Credible, free online resources such as government hospital websites [1719], the Singapore Cancer Society [20] or Singapore Breast Cancer Foundation [21] are already available to the Singapore public. To improve their reach and engagement of the public, the websites content could be made more interactive or be presented in different languages that is applicable to multi-ethnic Singapore. The use of interactive media has been shown to be effective in improving knowledge and shared decision making in end-stage renal failure patients [22] and could be replicated in breast cancer.

The fear of reliance and imposing a financial burden on other family members have also been elucidated in previous studies [23]. This is despite many government funded financial assistance schemes available for the needy such as Medisave, a national medical savings scheme which covers up to SGD 1,200 per outpatient chemotherapy cycle and up to SGD 2,150 for a mastectomy [24]. Other avenues of medical coverage include Medishield Life [25], a universal medical insurance scheme which helps to cover up to SGD 3,000 per chemotherapy cycle and when applicable, Medifund [26] which is an assistance scheme for lower-income families could also alleviate financial concerns. We suggest that these information be tagged to either media, radio broadcasts, newspapers, magazines or government websites promoting breast cancer screening as relevant and pertinent information that will influence patients’ decisions to come forward.

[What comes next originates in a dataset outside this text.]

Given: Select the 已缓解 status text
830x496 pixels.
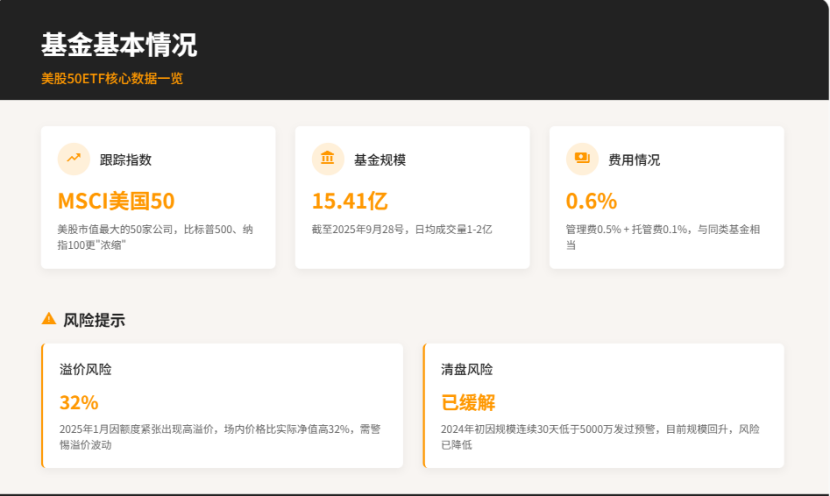Looking at the screenshot, I should click(469, 403).
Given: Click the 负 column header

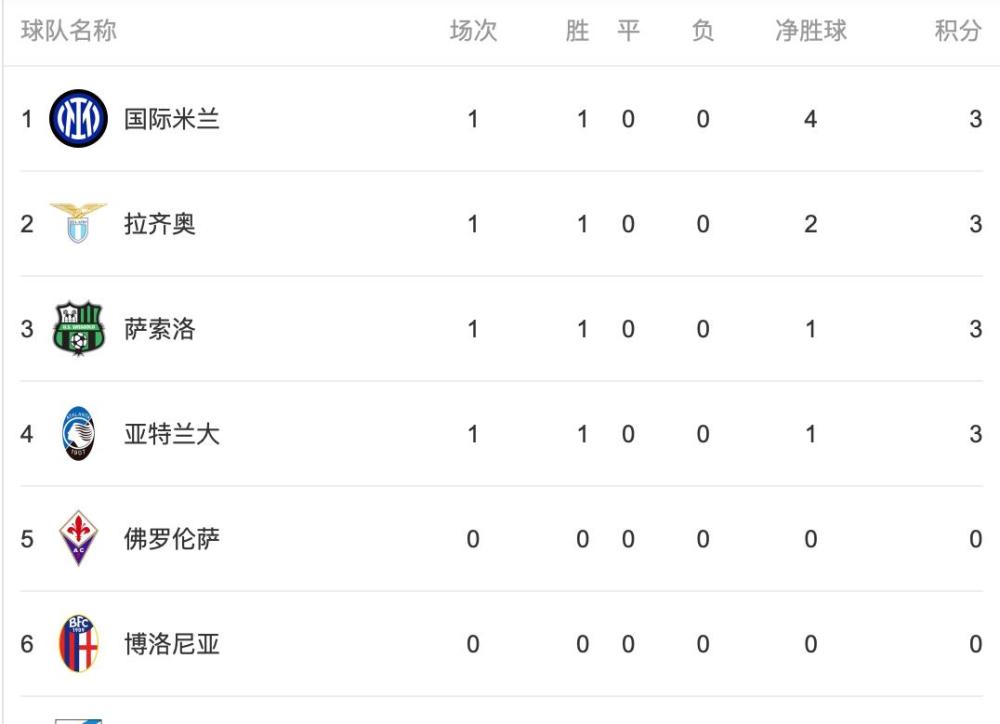Looking at the screenshot, I should [x=703, y=31].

The strength of the study lies in the in-depth interview approach and open-ended style of questioning by interviewers that encourage more forthcoming responses. Although this study is conducted within the social cultural context in Singapore, it is interesting that our findings are similar to a United Kingdom (UK) study [27] pertaining to knowledge barriers and false perceptions and fear. The difference is that Singapore patients have a more pronounced fear of being a financial and social burden which could perhaps be explained by the difference in healthcare subsidy models of the UK National Health Service and locally. In comparison to Malaysia, a neighbouring country to Singapore, findings for reasons for delayed presentation were similar with the exception of the fear of misdiagnosis by healthcare professionals in Malaysia [15].

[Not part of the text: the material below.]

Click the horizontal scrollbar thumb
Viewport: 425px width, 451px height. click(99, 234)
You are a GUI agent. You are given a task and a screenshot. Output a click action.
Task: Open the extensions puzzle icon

A limitation of this study is that we did not include socioeconomic background of participants such as educational level or income level. Poor health literacy have been found to be associated with educational levels [7] and may be an important contributory factor that should be evaluated in future studies. A second limitation of the study is the use of convenience sampling, reducing the generalisability of the results from this study. Another limitation would be the absence of Indian minority ethnic group being represented in this study. In fact, the ethnic distribution of LABC patients in this study (47.8% Malay and 52.2% Chinese) is disproportionate to the ethnic distribution of Singaporean residents (13.2% Malay and 74.8% Chinese) [28]. A previous study investigating the outcomes of breast cancer in Malay women suggested that there is a greater predisposition for Malay women to present with LABC [29]. We acknowledge that this may be limited by the small sample size and geographic location where the hospital is situated but this is a phenomenon that should be further examined in future studies.

In conclusion, we found that barriers to early presentation in women with LABC are similar to those identified in previous studies and have persisted over the years. Misinformation through unreliable online sources and social circles further compound the problem. There is a need for evaluation of and implementation of new strategies to engage women with LABC and encourage earlier presentation.